Molecular Switch for Gene Therapy Could Provide Dosing Control

Molecular Switch for Gene Therapy Could Provide Dosing Control
Hammerhead ribozyme, molecular model. Ribozymes are RNA (ribonucleic acid) molecules that catalyse certain biochemical reactions. Until their discovery in the 1980s, it was thought only proteins had this ability. Most ribozymes catalyse their own cleavage, or that of other RNAs, but some also have roles within ribosomes, the location of protein synthesis.

The field of gene therapy is full of promise, with many therapies for genetic diseases currently being tested in clinical trials. Despite this excitement, there are still some stumbling blocks to bringing these gene therapies to patients. One limitation is the lack of small genetic switches with wide dynamic ranges that would allow for the control of transgene expression without the requirement of additional protein components. But, now, a team from the Scripps Research in Jupiter have developed a special molecular switch that could be embedded into gene therapies to control dosing. This new tool may offer gene therapy designers what may be the first viable technique for adjusting the activity levels of therapeutic genes.

#### Data records

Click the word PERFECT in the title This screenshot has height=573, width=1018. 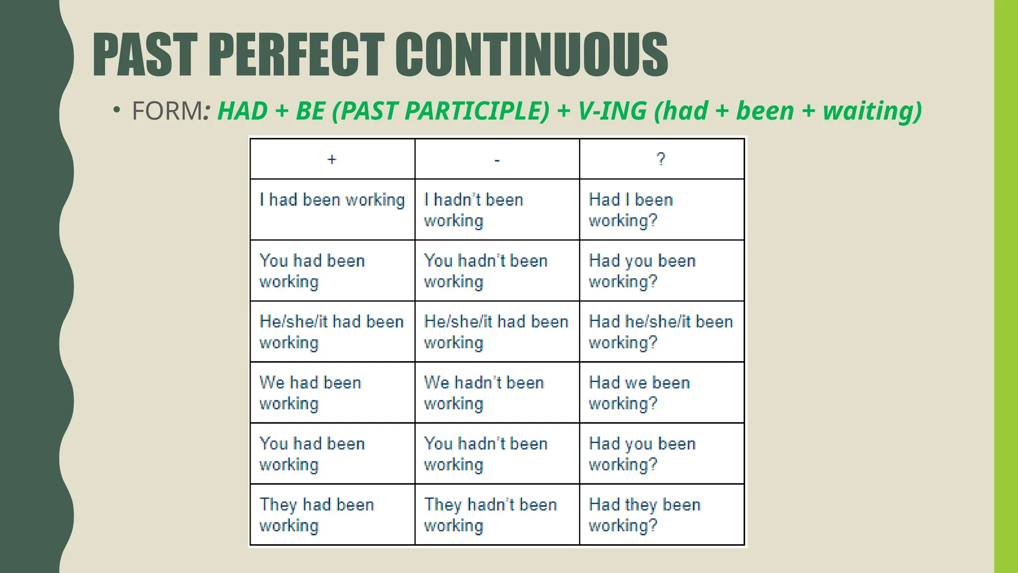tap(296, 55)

...

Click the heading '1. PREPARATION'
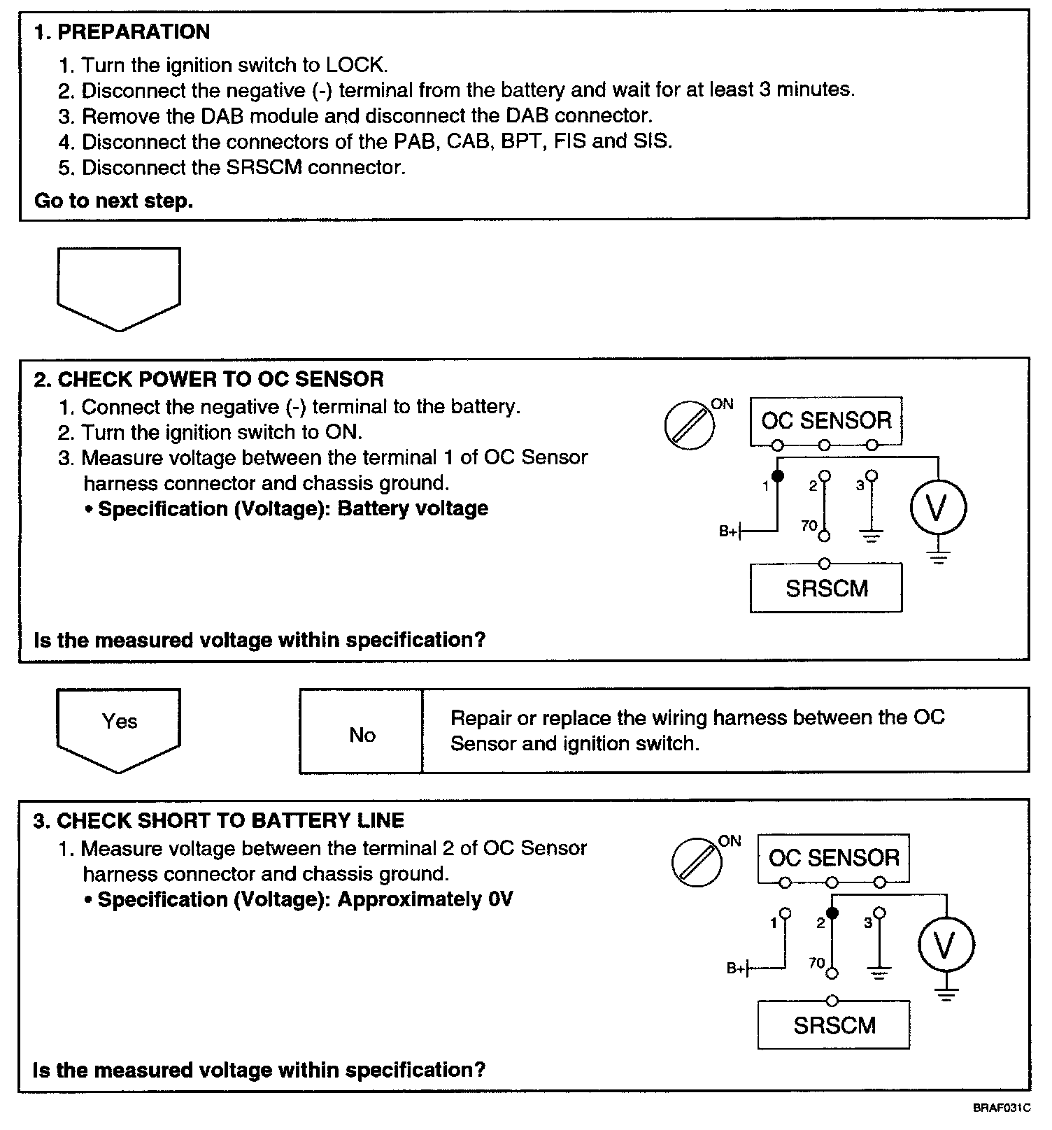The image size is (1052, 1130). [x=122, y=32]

...

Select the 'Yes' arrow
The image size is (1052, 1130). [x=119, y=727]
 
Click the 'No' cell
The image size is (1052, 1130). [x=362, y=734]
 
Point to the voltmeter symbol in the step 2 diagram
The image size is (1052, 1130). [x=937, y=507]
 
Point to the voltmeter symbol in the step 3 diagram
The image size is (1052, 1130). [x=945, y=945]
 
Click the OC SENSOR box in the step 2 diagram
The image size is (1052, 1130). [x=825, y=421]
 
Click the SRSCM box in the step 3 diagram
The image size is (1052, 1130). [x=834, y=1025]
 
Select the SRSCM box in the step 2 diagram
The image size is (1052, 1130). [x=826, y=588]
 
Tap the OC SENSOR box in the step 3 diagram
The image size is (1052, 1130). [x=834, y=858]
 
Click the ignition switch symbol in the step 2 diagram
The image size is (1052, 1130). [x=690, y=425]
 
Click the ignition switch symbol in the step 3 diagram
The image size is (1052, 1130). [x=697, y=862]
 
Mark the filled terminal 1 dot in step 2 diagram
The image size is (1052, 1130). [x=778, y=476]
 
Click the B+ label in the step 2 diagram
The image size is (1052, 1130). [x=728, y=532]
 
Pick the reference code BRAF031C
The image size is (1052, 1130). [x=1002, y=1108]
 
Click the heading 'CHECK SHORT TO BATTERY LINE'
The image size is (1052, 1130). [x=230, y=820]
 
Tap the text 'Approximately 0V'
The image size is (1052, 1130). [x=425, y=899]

#### Work instruction
In the gene therapy article, where is the team that developed the molecular switch from?

#### Exercise output
Scripps Research in Jupiter.